Sankcje trzęsą rynkiem
O ile na głównej parze walutowej mamy względną stabilizację – rozumianą co prawda bardziej jako silne ruchy w górę i w dół, niż spokój – o tyle wiele aktywów porusza się tylko w jednym kierunku. Ropa naftowa w ciągu 3 dni spada już prawie 15%. Co ciekawe, lecą w dół nawet metale szlachetne. Złoto co prawda relatywnie niewiele, bo zaledwie 5%, ale srebro traci ponad 10%. Inwestorzy uciekają nawet z Bitcoina, pomimo tego, że ta prezydentura miała być korzystna dla kryptowalut.
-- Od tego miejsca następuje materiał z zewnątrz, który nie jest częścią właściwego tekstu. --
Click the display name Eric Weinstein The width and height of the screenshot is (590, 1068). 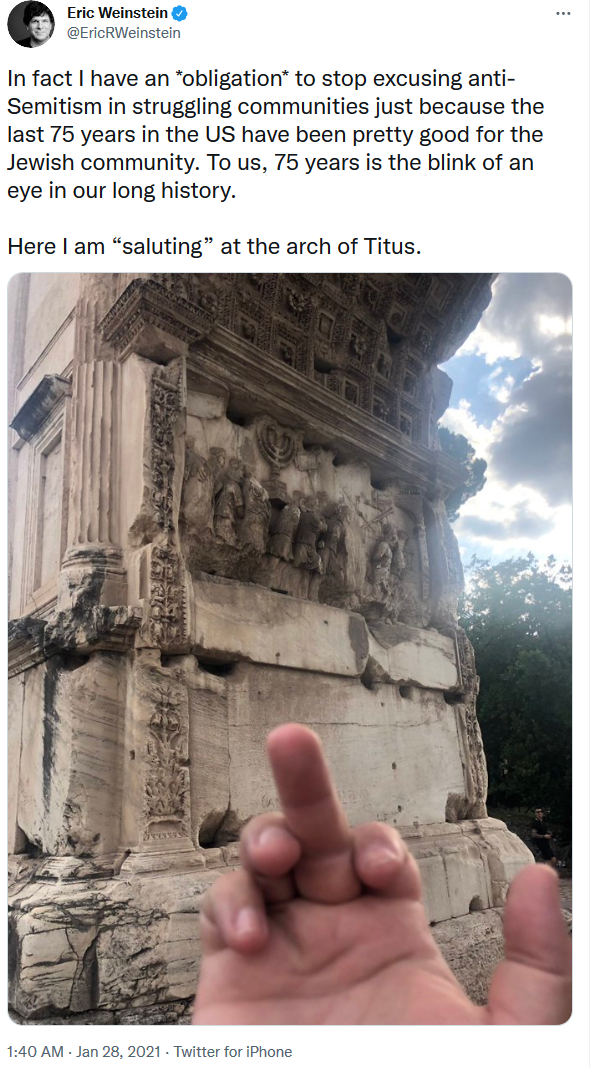(117, 13)
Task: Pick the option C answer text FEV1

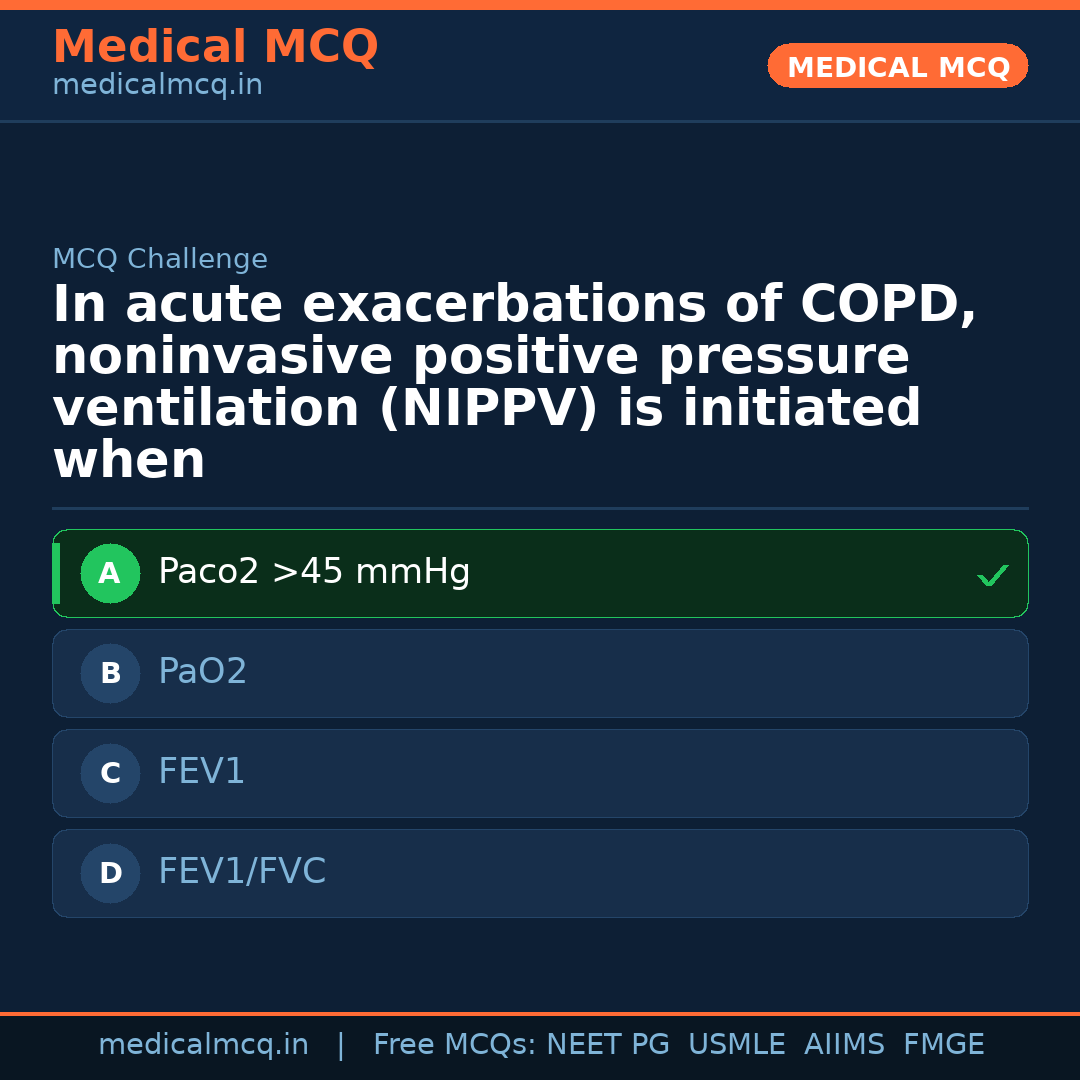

Podczas nominacji jeden Bitcoin kosztował około 105 000 dolarów. Dzisiaj przez chwilę kurs znajdował się poniżej 75 000 dolarów. Również indeksy giełdowe nurkują. Nasdaq spadł w ciągu dwóch sesji o niemal 10%.
Dane makroekonomiczne
Bezrobocie w USA podskoczyło do 4,2%. To nadal nie jest poziom, który powinien budzić niepokój. Jest to jednak pewien sygnał ostrzegawczy. Wolniej od oczekiwań rośnie też płaca godzinowa, co nie jest rzadkością przy wzroście bezrobocia. Pozytywnym sygnałem jest jednak zmiana zatrudnienia. Ta jest większa, niż przypuszczano. Pokazuje to, że jest szansa na powrót do poprzedniej stopy bezrobocia. Słabiej sytuacja wygląda w Kanadzie. Tam nie tylko spadła ilość miejsc pracy, ale jednocześnie część osób, która wcześniej była zatrudniona na pełnym etacie, teraz pracuje na część. Ciężko jest przypisywać do tych danych konkretne reakcje rynków, bo temat sankcji za bardzo obecnie dominuje.
Dzisiaj w kalendarzu danych makroekonomicznych warto zwrócić uwagę na:
14:00 – Rumunia – decyzja w sprawie stóp procentowych.